I wrote a little,poem once Pat....Porking up and hibernating!! That was years ago..must have been quite young...it doesn't get any easier!!

Wilma said...

I truly dislike winter and cold weather. I used to get so depressed as summer turned to autumn, knowing that winter was around the bend. Dreading it made it last even longer! I am so much happier living in a more tropical climate with no need to hibernate. Stay warm and dry!

Hildred said...

When I was young I loved winter - skating and skiing and even walking in the crisp snow. This was on the Canadian prairies where the cold is dry and the sky is blue and in between storms the sun is shining. In B.C. there is a dampness that doesn't contribute to my joy!!!! And I am old(er)

angryparsnip said...

They sure do make them strong up there.

cheers, parsnip

The Furry Gnome said...

Sorry to t,ell you, but we've had a beautiful sunny warm few days here! In November!

Cro Magnon said...

At my people's house in Sussex there was a door knocker on the door of the master bedroom. We later heard that the previous owner 'hibernated' in winter, and the knocker was for his maid to bring up meals, post, papers, etc. Very wise.

Derek Faulkner said...

It seems that most of the comments prior to mine are from people that hate the winter for various reasons and I am of the same ilk, I loathe it, hate being cold and hate being tied to the inside of a stuffy house in order to feel comfortable. I've worked outside all my adult life and despite living in what some would probably rightfully call the "warm" south of England, have worked through blizzards, severe frosts and freezing rain, yet have never conditioned to it. My idea of heaven is long hot summer days and light, warm evenings. There will always people that love the winter and good luck to them, some even flaunt their love of it by wearing shorts and T shirts in such harsh conditions but for me, I'm all for hibernating - make me up in March!

Librarian said...

I've often thought how nice it would be to go to bed in November, wake up for Christmas and New Year and go back to sleep until it is time to get up for my birthday in late March. But I doubt my boss and our customers would play along!
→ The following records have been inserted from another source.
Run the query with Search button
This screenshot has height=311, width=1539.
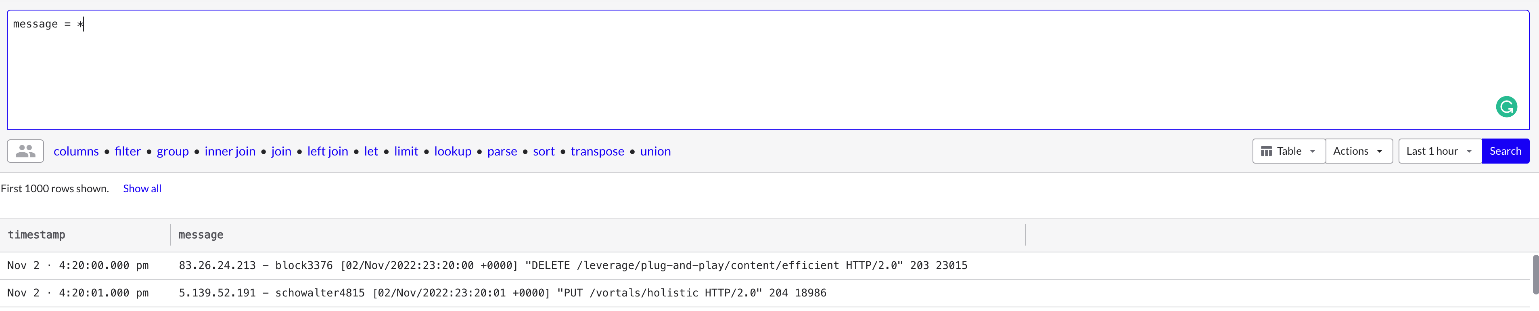1505,151
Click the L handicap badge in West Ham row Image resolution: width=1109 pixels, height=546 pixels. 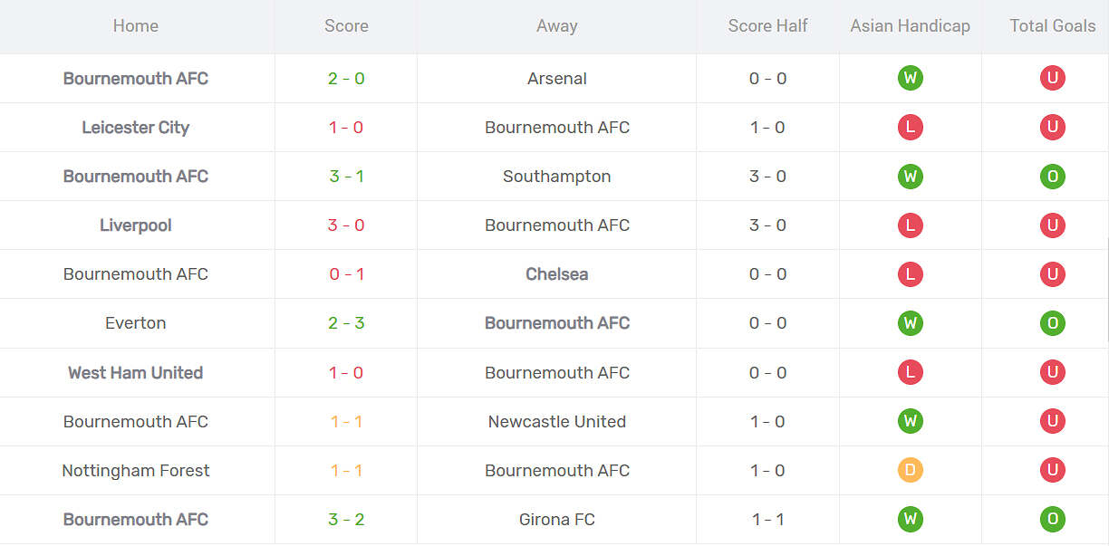click(x=910, y=372)
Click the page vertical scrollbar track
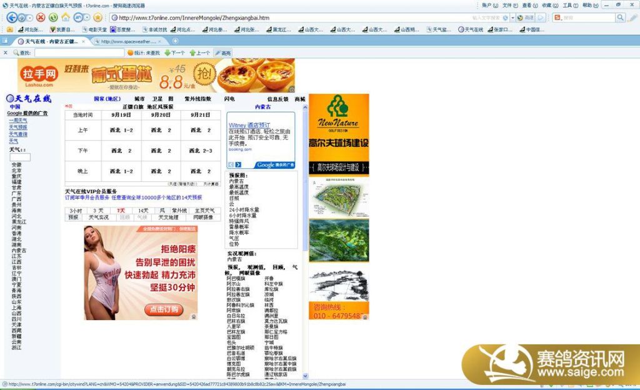 point(305,250)
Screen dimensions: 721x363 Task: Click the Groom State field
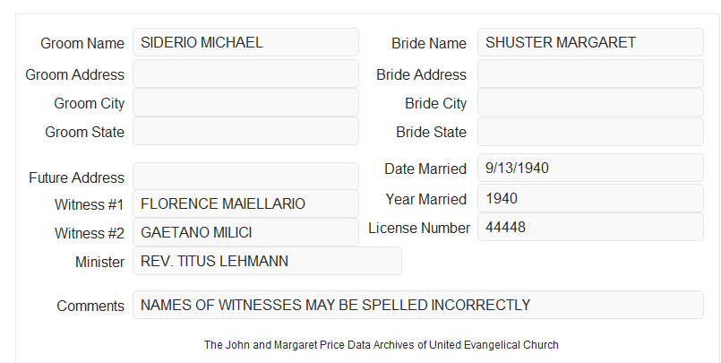tap(245, 131)
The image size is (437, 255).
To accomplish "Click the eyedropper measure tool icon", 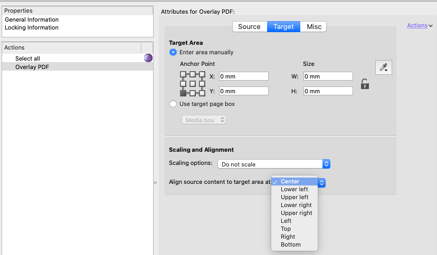I will pyautogui.click(x=383, y=67).
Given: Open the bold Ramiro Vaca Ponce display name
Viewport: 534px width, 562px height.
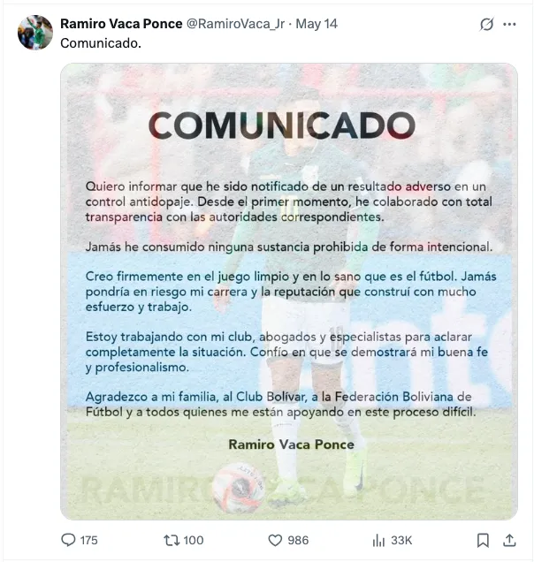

Somehow, this year the thought of winter seems less daunting than in previous years. I do suffer the cold quite a lot but I can dress against that. Can't dress against the darkness, though. Still, as I said, I'm not as afraid of winter this year as I used to be. Maybe having O.K. in my life makes the difference.

Rachel said...

I am happy with winter even though some days are unpleasant if it is raining as well as cold. P's mum is off to do her shopping this morning as usual. She is 96. It is foggy and 2 degrees C. I am on my way to work.

Gwil W said...

Thousand of years ago our ancestors were nomads who used to follow the wild animals and the sun. You can still see where they went because they built stone circles. Because they lived in houses made of reeds and wood they could dismantle them and follow for example the deer and salmon and bird migrations. Because we now live in permanent houses made of concrete and stone we have to depend on wings to roar us into the sky and drop us in so-called sunnier climes.

Yorkshire folk are a hardy bunch.

The Broad said...

Being a New England girl I experienced many a cold winter and lots of snow. What I find so difficult in England is the long hours of darkness which begin to descend about 1.00 p.m. so it's a kind of twilight atmosphere until darkness falls. In this part of England it rarely goes below freezing, so it wasn't usual to find the thermometer reading a frosty -2 C this morning!

The Weaver of Grass said...

Everyone seems to be of a similar opinion. Rachel - P's mothr sounds much like my friend, who at almost 96 is as hardy as they come - Florida twice, France once this year.

Yorkshire folk are certainly hardy - the farmer is no exception. It is me who is the weakling I am sorry to say.

Thanks everyone.
Gwil - if you are reading this, how do I go on to your site to leave a comment please?

JoAnn ( Scene Through My Eyes) said...

I like winter - I'm not as tough as your friend though - but I suppose since we don't have a lot of snow it is easier to like winter.